A neuromorphic photodetector with ferroelectric-controlled static, event, and short-term memory modes for on-chip real-time spatiotemporal classification and motion prediction

Event-based vision sensors offer sparse, low-latency alternatives to frame-based imaging, but their lack of embedded memory and static scene awareness limits use in intelligent systems. Most designs capture only transient changes and rely on external processors for classification and motion prediction, lacking the temporal continuity and energy efficiency needed for real-time, context-aware decision-making. Here, we report a neuromorphic photodetector that integrates voltage-controlled static sensing, event detection, and tunable short-term memory (STM) within a single pixel. By combining a photoactive silicon layer with a ferroelectric HfZrO₂ stack, the device enables bias-dependent transitions between self-powered event spikes (∼73 µs), steady-state photocurrent, and programmable STM-like decay responses. By coupling the sensor array to a field-programmable gate array that performs on-chip learning and inference, the system intrinsically encodes real-time temporal dynamics to directly classify spatiotemporal patterns—such as gestures, logic sequences, and Morse code—with over 93 % accuracy, while also enabling real-time motion prediction of dynamic objects.
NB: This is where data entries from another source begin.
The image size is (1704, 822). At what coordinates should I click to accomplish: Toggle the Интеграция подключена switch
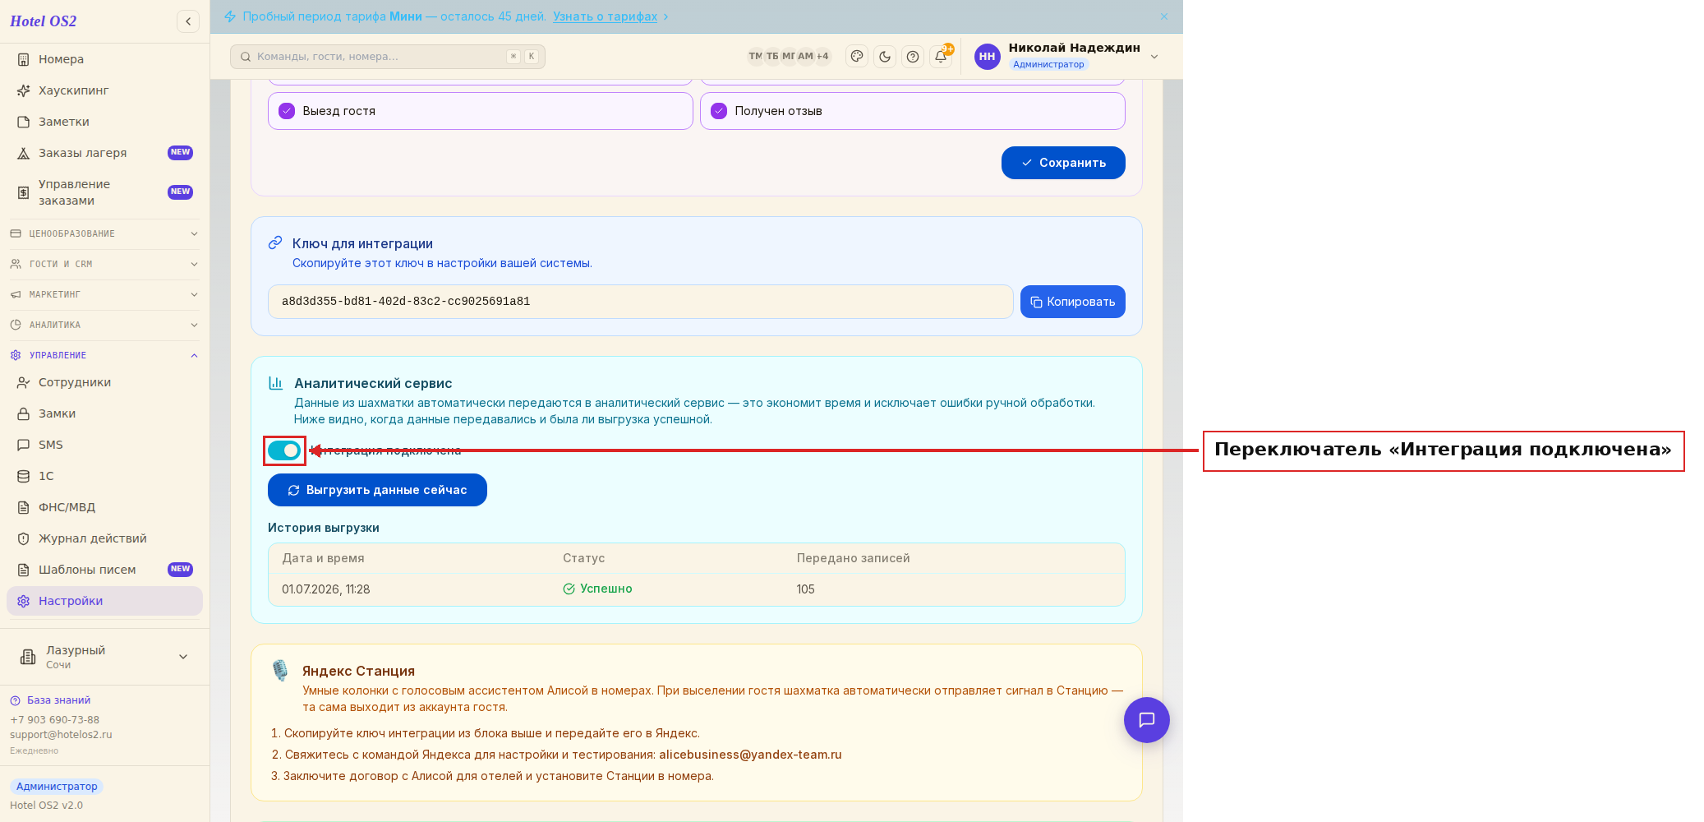[x=284, y=450]
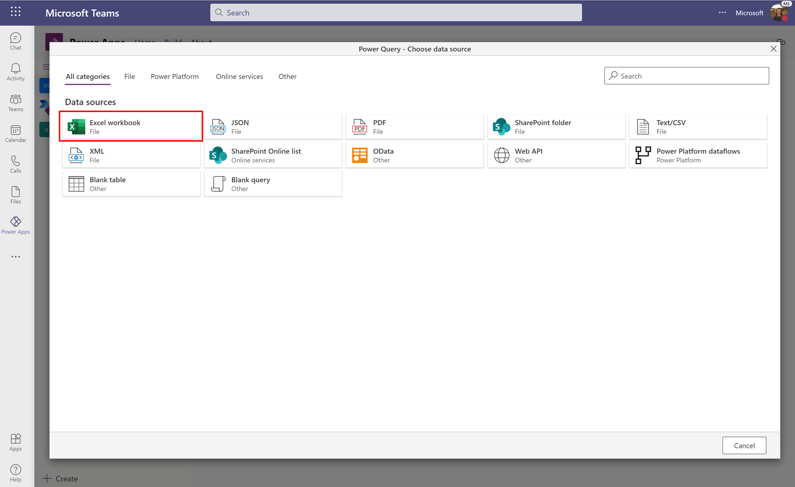Switch to Other category tab

[287, 76]
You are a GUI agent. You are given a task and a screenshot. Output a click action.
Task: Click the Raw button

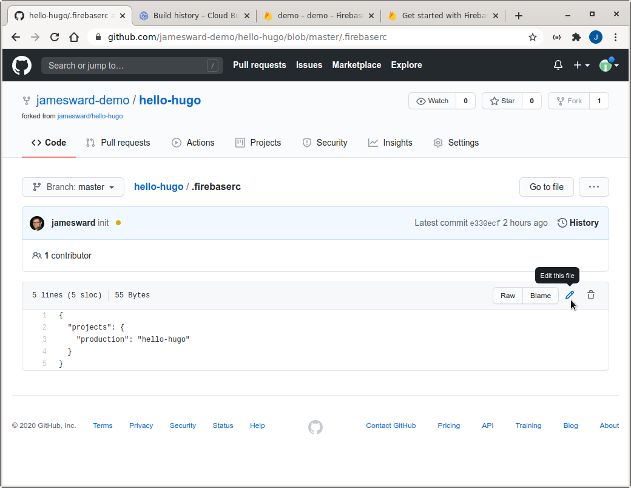(x=508, y=296)
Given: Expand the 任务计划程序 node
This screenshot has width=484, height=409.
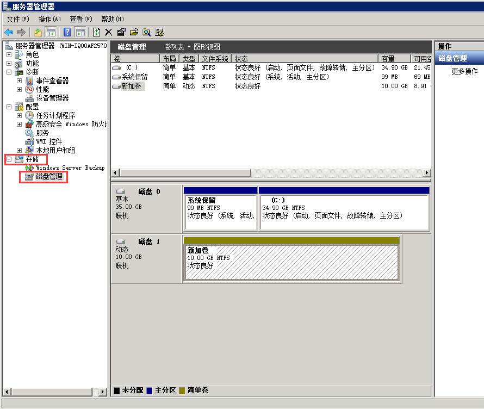Looking at the screenshot, I should point(19,115).
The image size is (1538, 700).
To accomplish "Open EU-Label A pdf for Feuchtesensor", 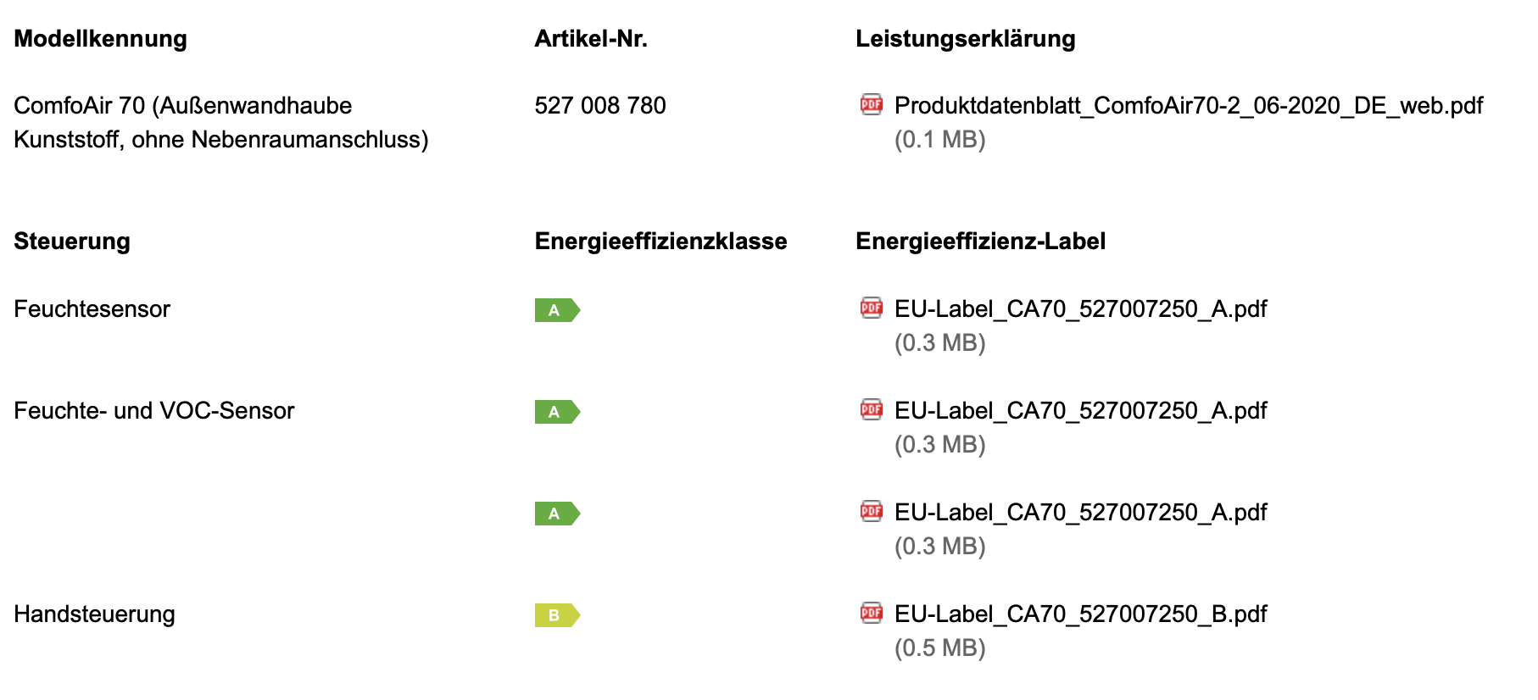I will (x=1080, y=309).
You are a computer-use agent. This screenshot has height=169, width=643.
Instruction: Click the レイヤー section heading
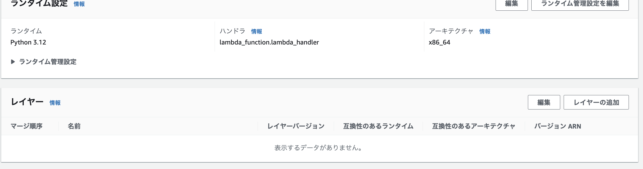pos(27,102)
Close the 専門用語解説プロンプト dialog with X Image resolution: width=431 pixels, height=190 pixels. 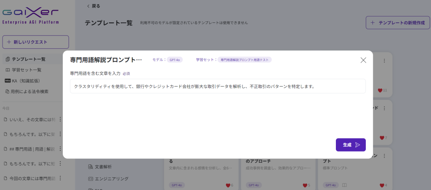363,60
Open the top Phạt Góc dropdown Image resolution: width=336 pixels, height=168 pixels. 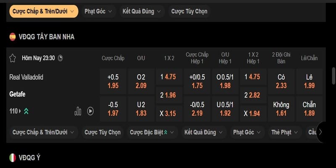[98, 11]
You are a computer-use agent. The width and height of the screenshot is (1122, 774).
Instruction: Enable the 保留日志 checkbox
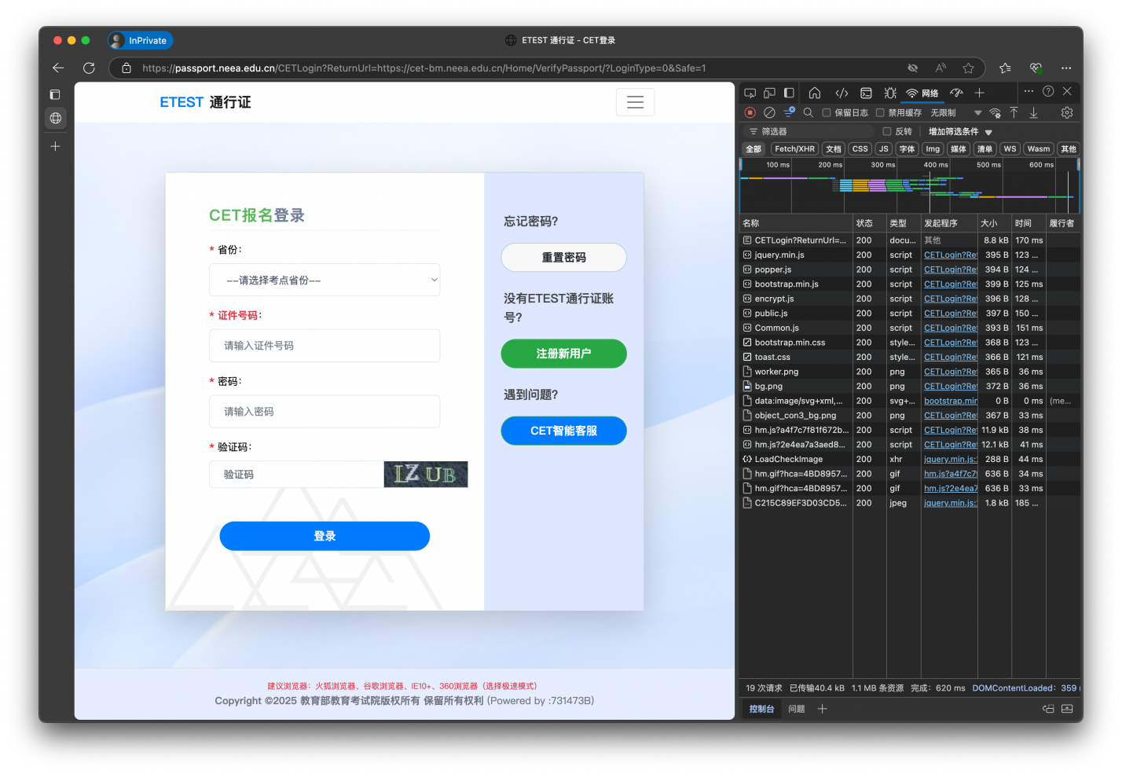[x=827, y=113]
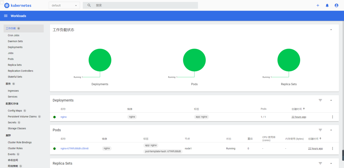Open the hamburger navigation menu
This screenshot has width=344, height=168.
click(6, 16)
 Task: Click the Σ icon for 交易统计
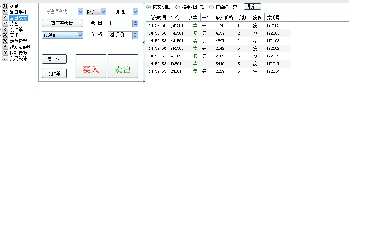(x=5, y=59)
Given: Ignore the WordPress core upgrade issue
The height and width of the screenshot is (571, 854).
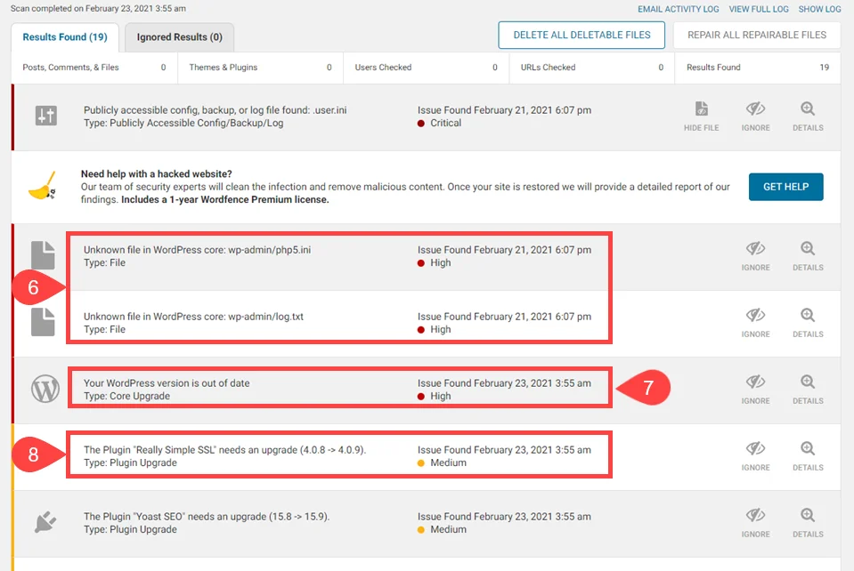Looking at the screenshot, I should (755, 389).
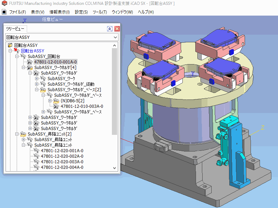The image size is (278, 208).
Task: Open the 回転台ASSY combo box dropdown
Action: (115, 37)
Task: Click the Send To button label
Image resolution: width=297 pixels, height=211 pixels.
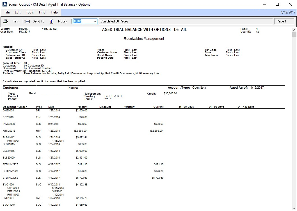Action: point(39,21)
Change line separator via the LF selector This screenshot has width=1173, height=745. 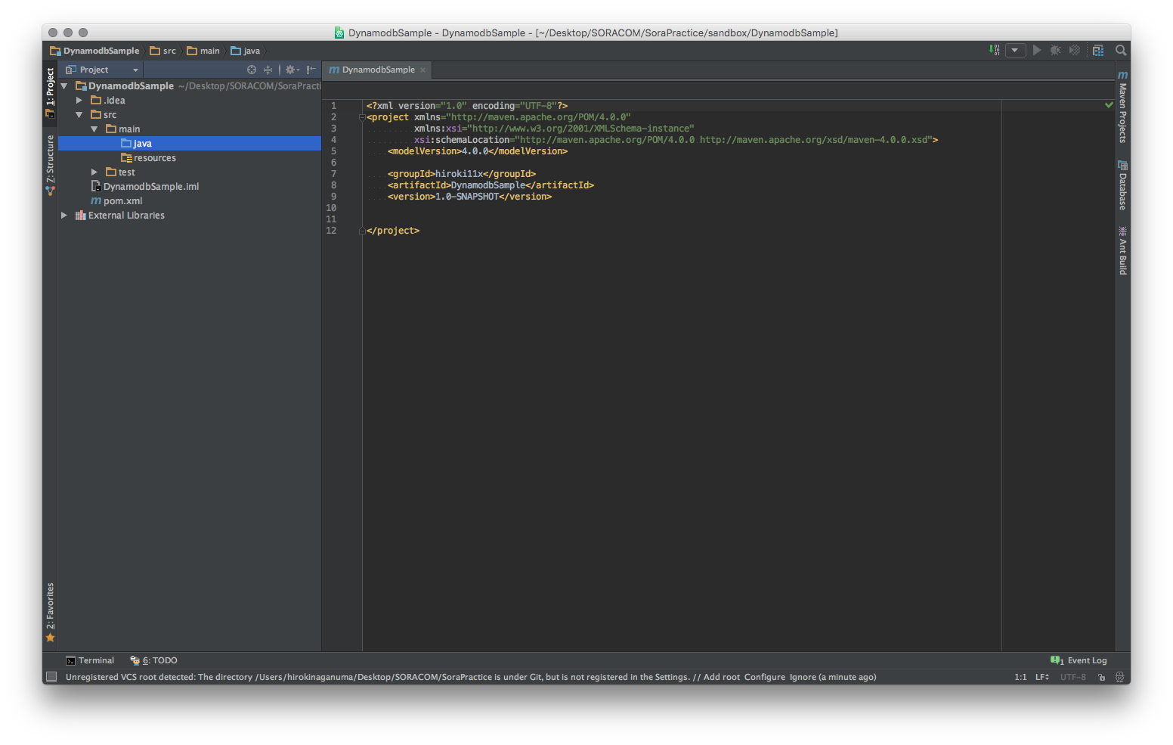[x=1043, y=677]
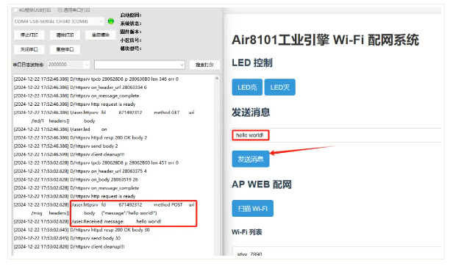Click the 重启模块 button

pos(101,35)
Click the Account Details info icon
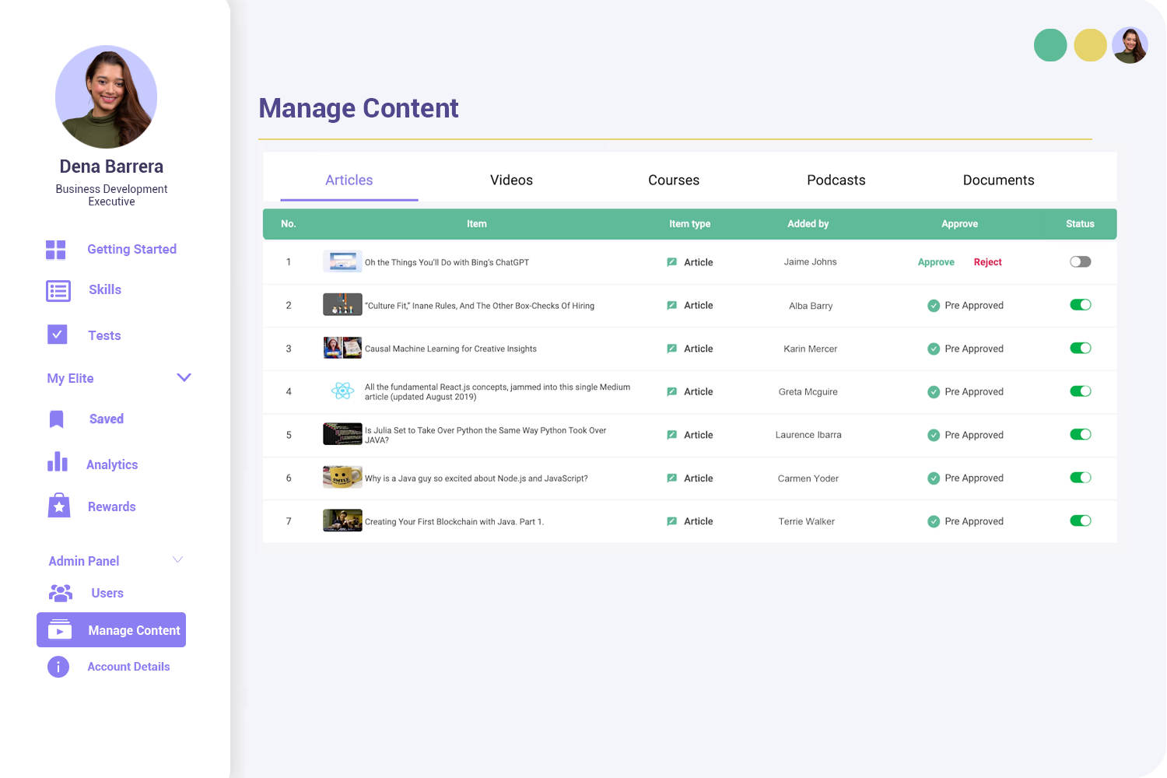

The resulting architecture reduces power consumption by over 1000 × and boosts inference speed by more than 200 × compared to conventional event sensors with software-based neural networks, while STM elevates prediction accuracy from 20 % to over 80 % in dynamic position tracking tasks. This unified sensor–processor platform offers a scalable route toward compact, adaptive, and low-power neuromorphic vision systems.